- Task brief -
Word for word, set down the lines from the one that holds "Click the Select All corner triangle" through the final line of the listing below, and exclude every picture.

- Exercise data -

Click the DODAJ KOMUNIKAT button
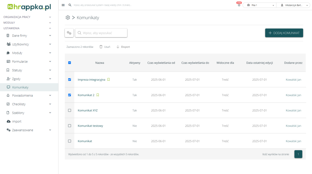This screenshot has height=174, width=312. point(284,33)
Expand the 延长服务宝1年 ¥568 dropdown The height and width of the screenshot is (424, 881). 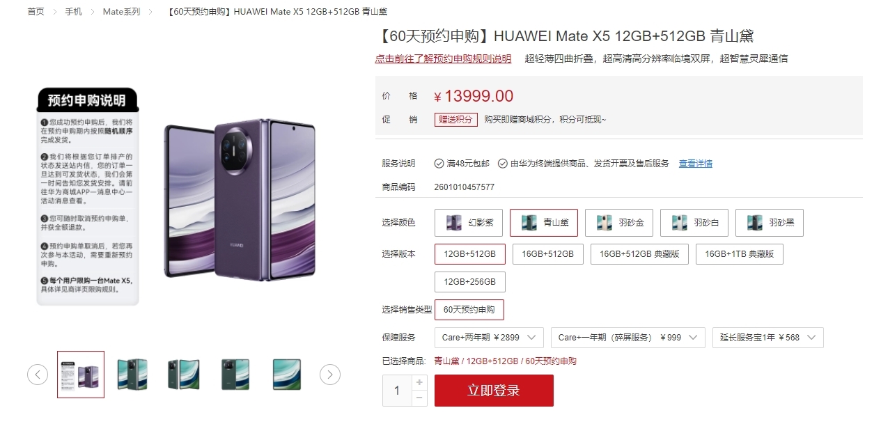point(768,338)
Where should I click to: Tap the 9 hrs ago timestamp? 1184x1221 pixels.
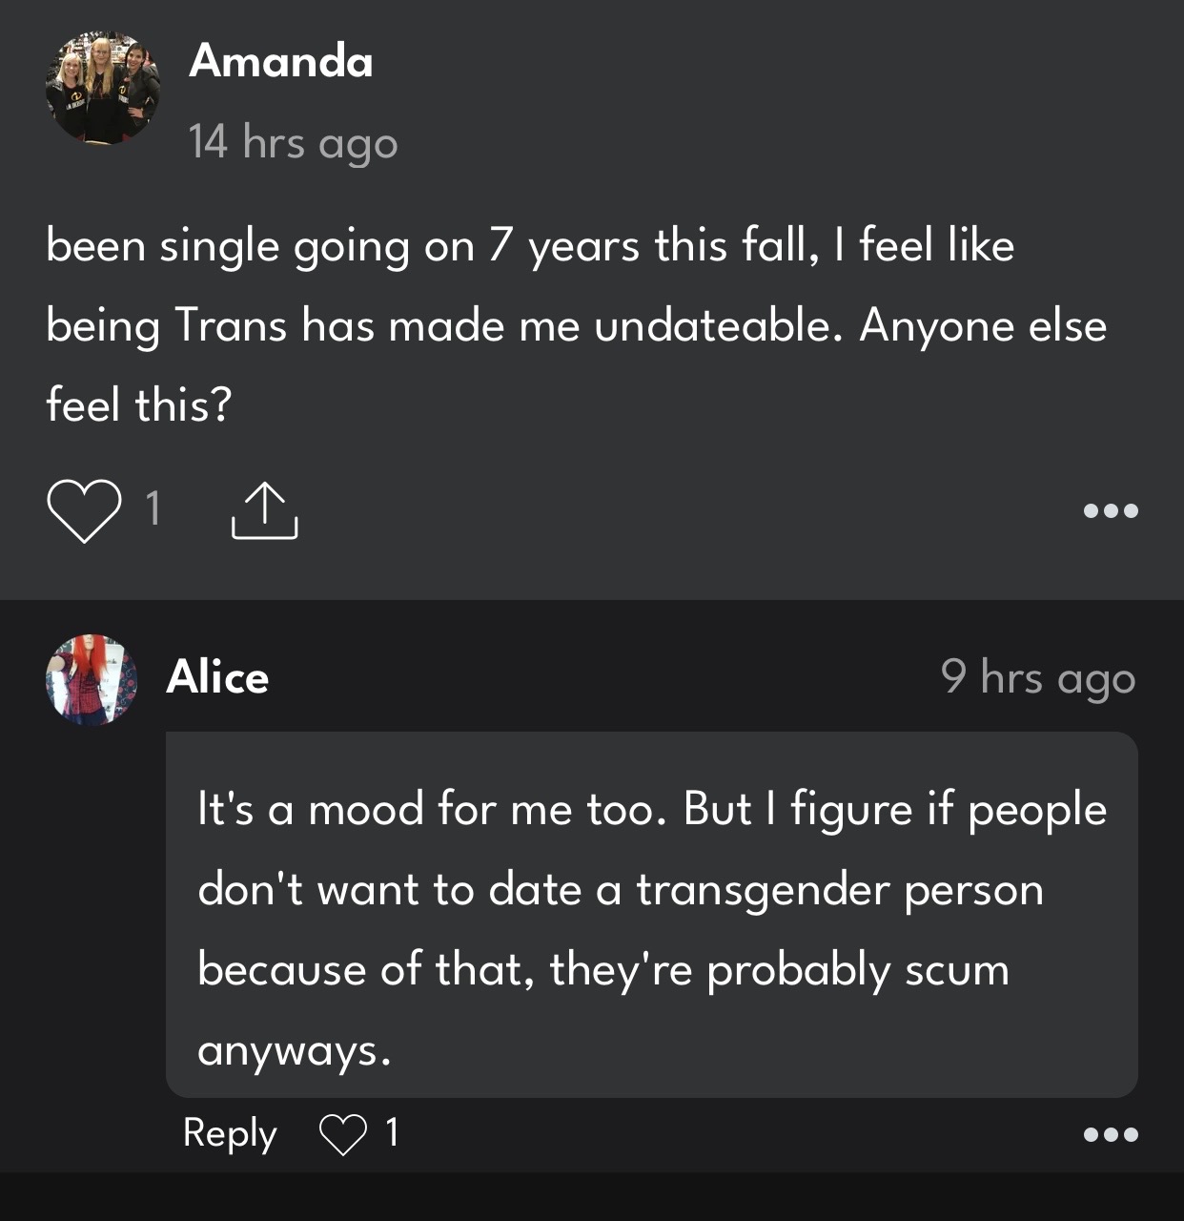click(1038, 678)
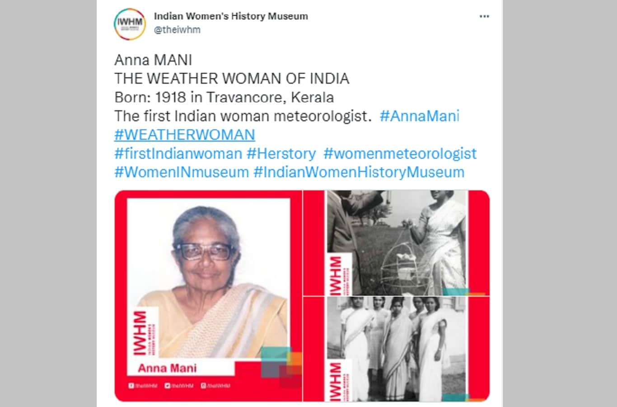Click the tweet text 'THE WEATHER WOMAN OF INDIA'
This screenshot has width=617, height=407.
click(x=232, y=79)
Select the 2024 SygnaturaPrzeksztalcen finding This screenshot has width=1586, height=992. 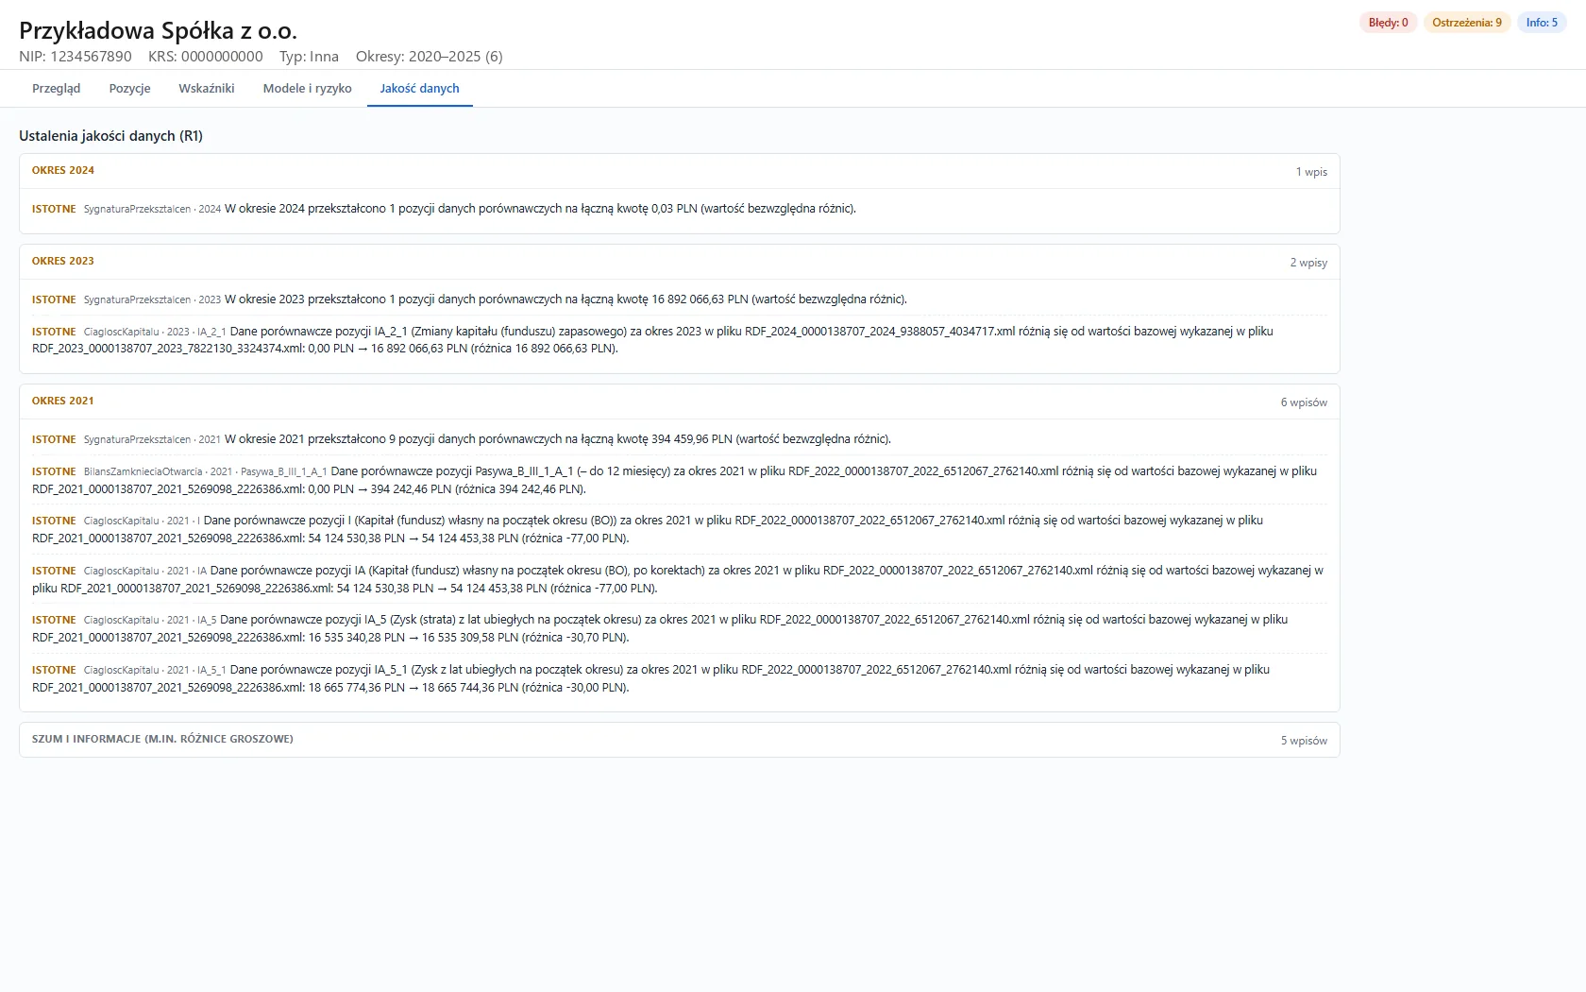coord(680,209)
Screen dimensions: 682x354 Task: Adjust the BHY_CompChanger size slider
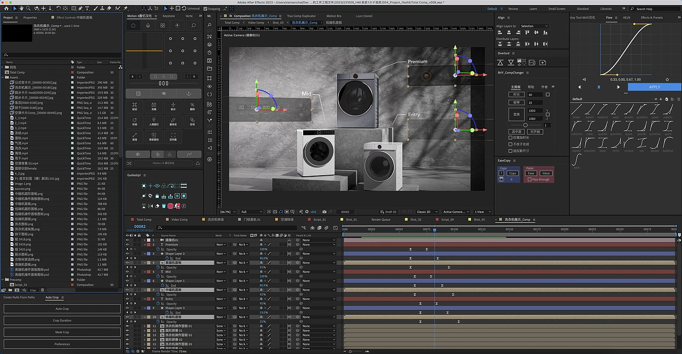[x=525, y=125]
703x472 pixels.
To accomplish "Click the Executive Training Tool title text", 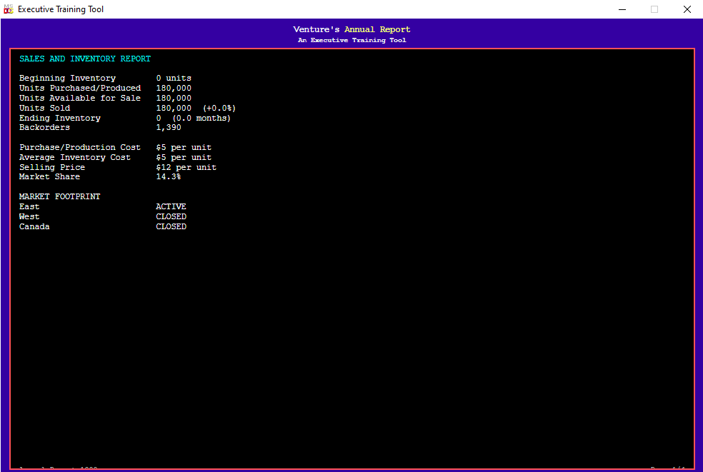I will click(x=61, y=9).
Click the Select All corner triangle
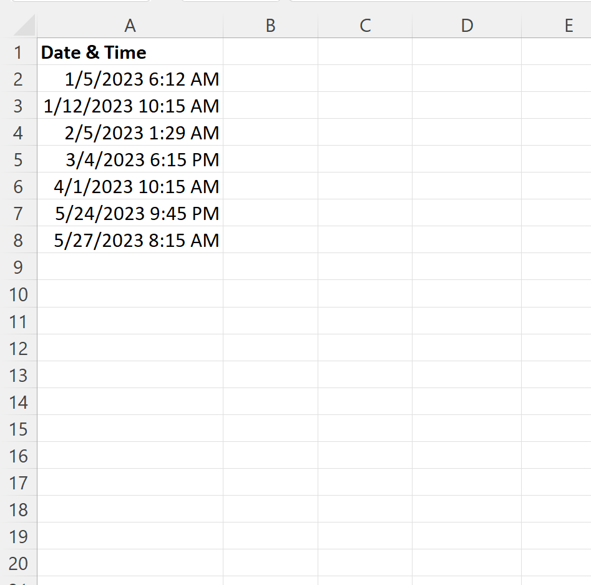Screen dimensions: 591x585 (x=24, y=26)
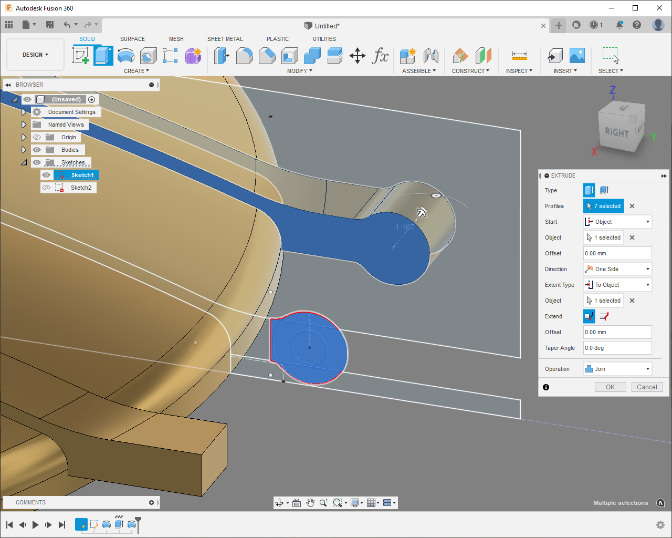The width and height of the screenshot is (672, 538).
Task: Show Sketch2 via its eye icon
Action: 47,188
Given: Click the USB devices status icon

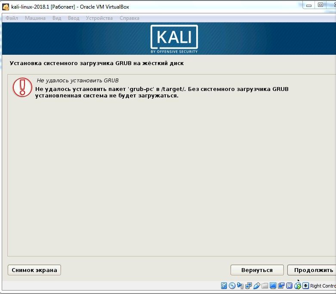Looking at the screenshot, I should coord(256,286).
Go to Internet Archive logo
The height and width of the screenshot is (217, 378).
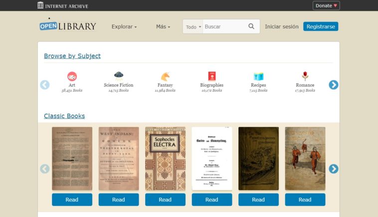point(63,6)
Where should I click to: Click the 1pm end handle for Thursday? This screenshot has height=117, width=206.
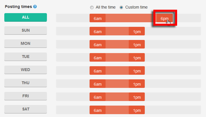pyautogui.click(x=137, y=84)
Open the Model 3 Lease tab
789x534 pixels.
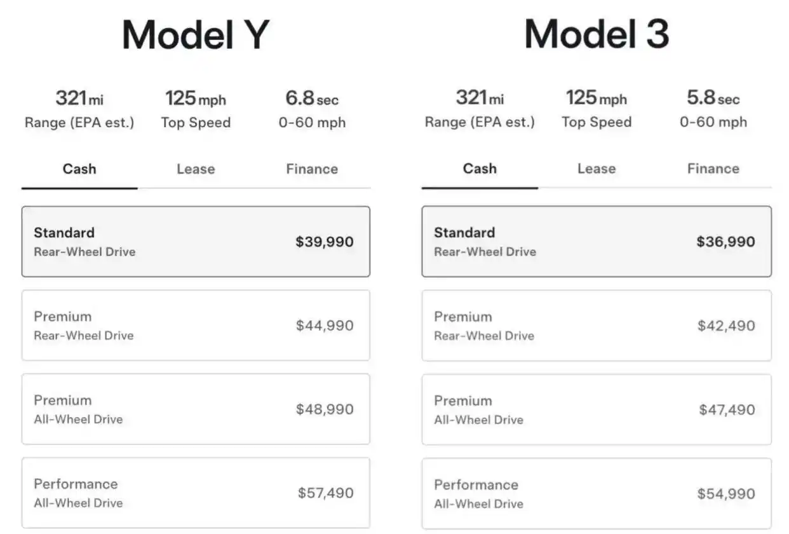point(597,168)
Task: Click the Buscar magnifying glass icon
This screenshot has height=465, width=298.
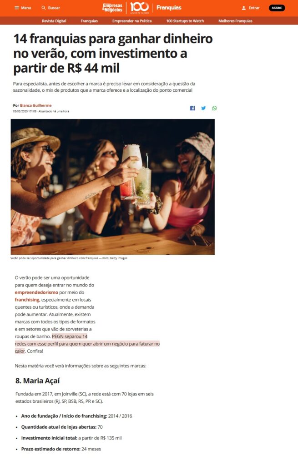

- Answer to the exercise -
Click the Select All corner triangle
Screen dimensions: 591x585 (x=24, y=26)
The width and height of the screenshot is (672, 538).
Task: Show Sketch2 via its eye icon
Action: 47,188
Given: Click the USB devices status icon

Looking at the screenshot, I should coord(256,286).
Go to Internet Archive logo
The height and width of the screenshot is (217, 378).
point(63,6)
Where should I click to: Click the 1pm end handle for Thursday? This screenshot has height=117, width=206.
pyautogui.click(x=137, y=84)
Open the Model 3 Lease tab
789x534 pixels.
point(597,168)
Task: Click the Buscar magnifying glass icon
This screenshot has height=465, width=298.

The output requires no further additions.